Short exercise: Copy out the lines from the one containing "The width and" to the one containing "click(1425, 651)", both included, with nothing changed.

Data entries:
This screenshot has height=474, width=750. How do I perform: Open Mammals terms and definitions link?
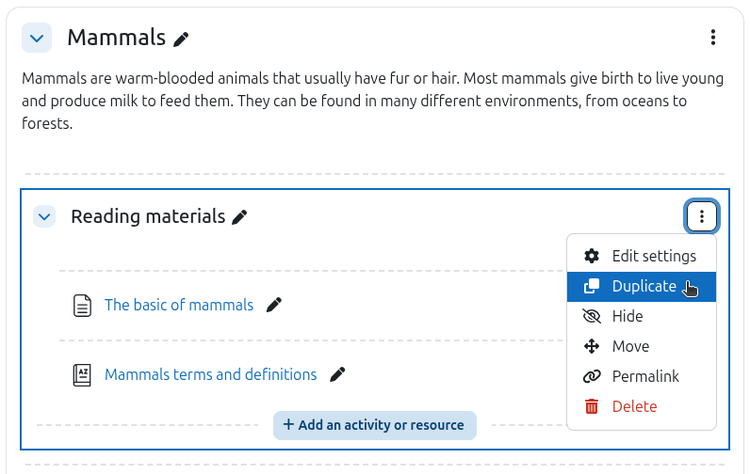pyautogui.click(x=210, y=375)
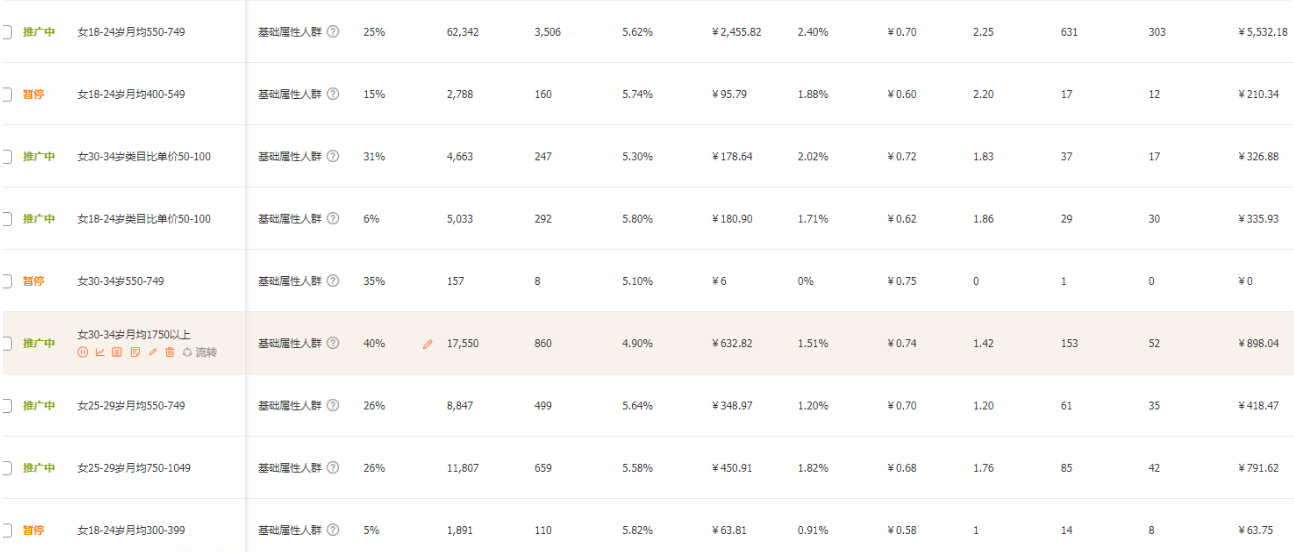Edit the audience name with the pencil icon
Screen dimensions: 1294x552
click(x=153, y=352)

...

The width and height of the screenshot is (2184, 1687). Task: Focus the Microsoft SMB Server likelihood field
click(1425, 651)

Answer for this exercise:
The width and height of the screenshot is (2184, 1687). Task: Focus the Microsoft SMB Server likelihood field
click(1425, 651)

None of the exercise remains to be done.